Blog - David Helkowski
index

Robin Williams Lewy Bodies

The latest news, if we can call it that, that I've been seeing is that Robin Williams didn't kill himself. He died of Lewy Bodies.

I saw this and went "wtf are they talking about." I read about it. I read a bunch of comments.

I initially concluded "whatever," but on thinking a bit I realized a problem which I wish to address.

What seems to be making the rounds to me is this:

What is my issue with this? My issue is that we are supposed to think more highly of Robin Williams and dismiss his personal responsibility for murdering himself because "he wasn't responsible" while simultaneously essentially looking on others still worse because they don't have "the Lewy Bodies excuse."

I grant you that having your brain work improperly due to illness, disease, etc is terrible. I do not grant you that simply being clinically depressed is any less of a real problem deserving sympathy.

We should be sympathetic and pay attention when -anyone- is clinically depressed, way before they reach the point of killing themselves. We should support those who are suffering, regardless of the cause.

If people need help, we should help them. If people are hurting, we should care about it regardless of whether "they are to blame for their issues."

You see, the issue is that the story we already knew from the start is sufficient: "Robin Williams was clinically depressed and committed suicide." That's accurate regardless of why he was depressed. Those are facts. The moment we start in with revisionist history like "But he wasn't in a sound state of mind so he isn't really directly responsible for choosing to kill himself," that's problem territory because it is speculation.
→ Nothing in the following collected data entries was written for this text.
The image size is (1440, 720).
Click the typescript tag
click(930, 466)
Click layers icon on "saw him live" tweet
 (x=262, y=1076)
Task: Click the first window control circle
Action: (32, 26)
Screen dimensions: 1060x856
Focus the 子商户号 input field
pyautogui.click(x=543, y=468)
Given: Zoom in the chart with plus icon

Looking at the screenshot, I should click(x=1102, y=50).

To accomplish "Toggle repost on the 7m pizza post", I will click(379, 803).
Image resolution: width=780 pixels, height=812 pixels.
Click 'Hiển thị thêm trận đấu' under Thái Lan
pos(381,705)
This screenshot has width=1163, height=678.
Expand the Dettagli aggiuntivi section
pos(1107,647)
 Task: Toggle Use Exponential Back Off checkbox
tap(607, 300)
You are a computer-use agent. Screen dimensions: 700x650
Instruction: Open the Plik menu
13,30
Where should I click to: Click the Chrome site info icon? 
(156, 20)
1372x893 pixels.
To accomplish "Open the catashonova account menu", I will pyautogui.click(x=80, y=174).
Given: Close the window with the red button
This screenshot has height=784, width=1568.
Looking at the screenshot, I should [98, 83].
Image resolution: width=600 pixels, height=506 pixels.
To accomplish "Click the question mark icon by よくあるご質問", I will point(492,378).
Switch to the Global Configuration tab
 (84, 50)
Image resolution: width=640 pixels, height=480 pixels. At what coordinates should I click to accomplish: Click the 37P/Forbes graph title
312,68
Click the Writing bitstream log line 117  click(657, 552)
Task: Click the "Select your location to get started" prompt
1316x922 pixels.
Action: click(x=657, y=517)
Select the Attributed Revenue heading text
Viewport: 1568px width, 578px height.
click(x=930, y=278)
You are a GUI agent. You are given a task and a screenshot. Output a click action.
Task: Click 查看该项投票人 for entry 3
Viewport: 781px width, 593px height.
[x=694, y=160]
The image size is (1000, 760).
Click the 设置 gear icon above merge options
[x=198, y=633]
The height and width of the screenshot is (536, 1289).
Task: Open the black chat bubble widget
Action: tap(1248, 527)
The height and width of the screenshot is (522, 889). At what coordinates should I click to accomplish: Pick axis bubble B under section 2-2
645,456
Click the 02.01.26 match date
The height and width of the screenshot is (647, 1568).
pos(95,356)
We don't know precisely what he was thinking or why he did it, and it ultimately doesn't matter. We should feel bad that it happened to him, and we should do everything in our power to reasonably help the clinically depressed, and even help people before they get that far so they don't even reach the state of clinical depression.

Yes. Robin Williams killed himself. Sorry guys. Facts are facts. Water is wet.

I guess it's sort of interesting to know his brain was degrading, but I fail to see how that really changes how we should react to anything about his death.

Defending Robin Williams state of mind or lack thereof doesn't bring him back, and it doesn't help the people who are currently suffering from depression or other psychological states that are unpleasant and/or harming them.


I asked AI about all this.

It pointed me to the current main public source of the "he had severe Lewy Body dementia" as being his wife and this article by her.

I had AI review the article. OpenAI complained I was doing something I shouldn't when I asked it to analyze it.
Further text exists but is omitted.